Even worse, special interest groups have learned how to indoctrinate via the media.  Parents are helpless to prevent this kind of indoctrination, short of turning off the the TV and the internet (which is what they should do...).

Protection of civil rights is the camel's nose under the tent  that lets the government begin coercing behaviors.  The government can't do much about disgust, but they can force tolerance.  There's a fine line to be trod here, and the government tends not to be very subtle.  Here also, special interest groups know just how to tweak the government to get their hunks of cultural agenda institutionalized and codified, making them part of the culture willy-nilly.

Social conservatives quite correct view both the media and the government as huge threats to what they view as traditional culture.  They feel that they're getting stuff force-fed to their children, and they have no defense against it.  So the real answer to the question, "What do social conservatives want?" is that they want to be left alone.

But the "culture war" is inherently asymmetrical, with one side proactively trying to change a variety of stuff and the other side merely resisting that change.  The problem is that the social conservatives believe that playing defense isn't working.  So they've found a way to play offense, a way that's, well, offensive.

When you don't have a legal framework for resisting assaults on your values, your next best weapon is to attempt to discredit the people doing the assaulting.  This is why the Right is obsessed with the "liberal media" and with "big government".  It's why the Right spends so much time resisting abortion and gay rights.  It's why they work so hard to discredit multiculturalism.  They think that this is the only way to hold back the tide.  And it doesn't really matter how valid their arguments are; muddying the waters is a somewhat effective way to ensure that they things they're resisting remain excluded from mainstream thought.

The second tactic is to become reactionary.  Social conservatives maintain a benchmark for culture that would require eliminating existing rights and  cultural conventions.  It'll never happen, but it forces their opponents to play more defense and less offense.

But in the long run this is going to be an abysmal failure.  The culture is what the culture is, and trying to roll it back is guaranteed to alienate moderate voters who by-and-large don't care that much but who think that denial of reality as a negotiating strategy is just plain stupid.    Social conservatives lose power with the center, and the best that they can hope to do is to maintain the status quo.  And each time that they alienate too much of the center, they lose a little more cultural ground.

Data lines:

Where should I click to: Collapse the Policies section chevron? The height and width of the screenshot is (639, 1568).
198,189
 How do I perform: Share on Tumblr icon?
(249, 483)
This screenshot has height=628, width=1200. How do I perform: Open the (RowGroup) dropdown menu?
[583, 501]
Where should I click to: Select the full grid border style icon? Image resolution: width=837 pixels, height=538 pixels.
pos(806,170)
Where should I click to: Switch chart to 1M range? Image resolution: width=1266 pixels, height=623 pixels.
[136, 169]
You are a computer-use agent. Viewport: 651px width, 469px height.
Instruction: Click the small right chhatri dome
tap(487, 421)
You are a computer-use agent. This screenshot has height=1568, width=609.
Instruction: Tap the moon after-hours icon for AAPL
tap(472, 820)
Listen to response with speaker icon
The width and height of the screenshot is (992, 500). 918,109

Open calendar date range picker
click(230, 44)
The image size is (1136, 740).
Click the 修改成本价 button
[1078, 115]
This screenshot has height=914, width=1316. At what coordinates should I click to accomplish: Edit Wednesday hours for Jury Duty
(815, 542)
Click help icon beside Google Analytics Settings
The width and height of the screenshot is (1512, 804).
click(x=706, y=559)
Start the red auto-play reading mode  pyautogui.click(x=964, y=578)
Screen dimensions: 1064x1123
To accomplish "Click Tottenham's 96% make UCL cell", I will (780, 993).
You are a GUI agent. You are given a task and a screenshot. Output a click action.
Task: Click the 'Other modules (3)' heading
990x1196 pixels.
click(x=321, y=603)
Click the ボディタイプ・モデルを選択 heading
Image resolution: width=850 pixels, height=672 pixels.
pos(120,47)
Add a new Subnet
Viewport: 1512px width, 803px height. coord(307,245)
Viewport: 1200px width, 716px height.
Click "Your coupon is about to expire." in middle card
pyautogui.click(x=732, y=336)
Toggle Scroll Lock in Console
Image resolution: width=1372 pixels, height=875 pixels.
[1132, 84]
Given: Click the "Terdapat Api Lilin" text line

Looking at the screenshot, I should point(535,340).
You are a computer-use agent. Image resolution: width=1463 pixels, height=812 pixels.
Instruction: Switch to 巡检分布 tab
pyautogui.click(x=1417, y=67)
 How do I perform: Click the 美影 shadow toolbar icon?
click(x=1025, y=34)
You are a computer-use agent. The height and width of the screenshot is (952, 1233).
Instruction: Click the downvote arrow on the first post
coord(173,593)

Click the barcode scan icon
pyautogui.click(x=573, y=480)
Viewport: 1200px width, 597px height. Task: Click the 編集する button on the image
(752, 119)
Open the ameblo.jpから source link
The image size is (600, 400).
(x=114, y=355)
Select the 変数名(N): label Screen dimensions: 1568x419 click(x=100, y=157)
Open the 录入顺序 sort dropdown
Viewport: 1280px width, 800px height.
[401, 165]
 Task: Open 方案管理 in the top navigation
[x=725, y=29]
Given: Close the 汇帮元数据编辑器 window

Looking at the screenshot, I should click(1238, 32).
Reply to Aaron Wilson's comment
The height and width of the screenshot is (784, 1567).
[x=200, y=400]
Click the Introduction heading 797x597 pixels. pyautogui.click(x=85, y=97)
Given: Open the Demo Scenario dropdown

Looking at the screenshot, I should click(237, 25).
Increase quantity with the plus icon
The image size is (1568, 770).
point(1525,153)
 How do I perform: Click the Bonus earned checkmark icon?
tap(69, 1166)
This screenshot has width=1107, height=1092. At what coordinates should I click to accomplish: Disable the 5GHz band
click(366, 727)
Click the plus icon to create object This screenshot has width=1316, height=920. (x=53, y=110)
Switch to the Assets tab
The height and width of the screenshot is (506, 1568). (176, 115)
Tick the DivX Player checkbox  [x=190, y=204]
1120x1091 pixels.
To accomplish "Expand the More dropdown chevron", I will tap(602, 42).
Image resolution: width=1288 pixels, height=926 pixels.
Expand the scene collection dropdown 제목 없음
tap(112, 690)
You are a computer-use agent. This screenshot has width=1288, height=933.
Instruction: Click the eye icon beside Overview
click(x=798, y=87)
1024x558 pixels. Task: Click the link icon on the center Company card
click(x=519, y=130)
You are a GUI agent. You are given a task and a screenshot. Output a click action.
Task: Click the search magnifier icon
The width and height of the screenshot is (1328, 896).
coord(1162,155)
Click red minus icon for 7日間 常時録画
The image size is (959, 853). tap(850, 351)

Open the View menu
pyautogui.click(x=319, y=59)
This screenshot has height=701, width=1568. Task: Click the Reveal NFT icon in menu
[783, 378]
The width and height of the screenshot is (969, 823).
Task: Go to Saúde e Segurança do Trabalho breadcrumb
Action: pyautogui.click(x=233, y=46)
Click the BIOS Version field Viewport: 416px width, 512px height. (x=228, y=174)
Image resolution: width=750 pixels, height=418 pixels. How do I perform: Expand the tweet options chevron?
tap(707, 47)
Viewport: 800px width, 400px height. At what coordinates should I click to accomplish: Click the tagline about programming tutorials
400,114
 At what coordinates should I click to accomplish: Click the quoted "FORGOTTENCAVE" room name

### Goal
What comes next in the essay on social conservatives and the culture war? Write its continuation, starting right after the final paragraph.

### Output for this task
I think that there's a way to win, and it will be massively less disruptive to political discourse.  Here it is:

Accept the status quo, and turn off your TV sets.

Think how much more powerful Romney's and Ryan's message would be if they merely said, "You all know where we stand on these issues, but we're willing to take them off the table, as long as our opponents don't push past the status quo."  Would the Far Right be angry about this?  Probably.  But there's an answer for them, too. "These aren't national issues, but they're terrific local ones.  Work with your neighbors to live the way you think is is right, and we'll keep the government off your back.  Then the only thing that can hurt you is the media, and they can only hurt you if you listen to them.  So keep your kids away from the TV and massively restrict their internet access."

We're not going back to a 1950's society, short of a massive technological collapse.  But social conservatives can get what they want, as long as they can limit government coercion to current levels.  Ironically, the best way to do that is to stop fighting and focus on the economy.  Pro-business fiscal conservatives will win every time with the independents as long as they don't freak them out with fantasy.  And, once power is won, it can be maintained as long as the basic bargain is kept:  Any additional changes will be resisted, but nobody will try to roll back the changes already made.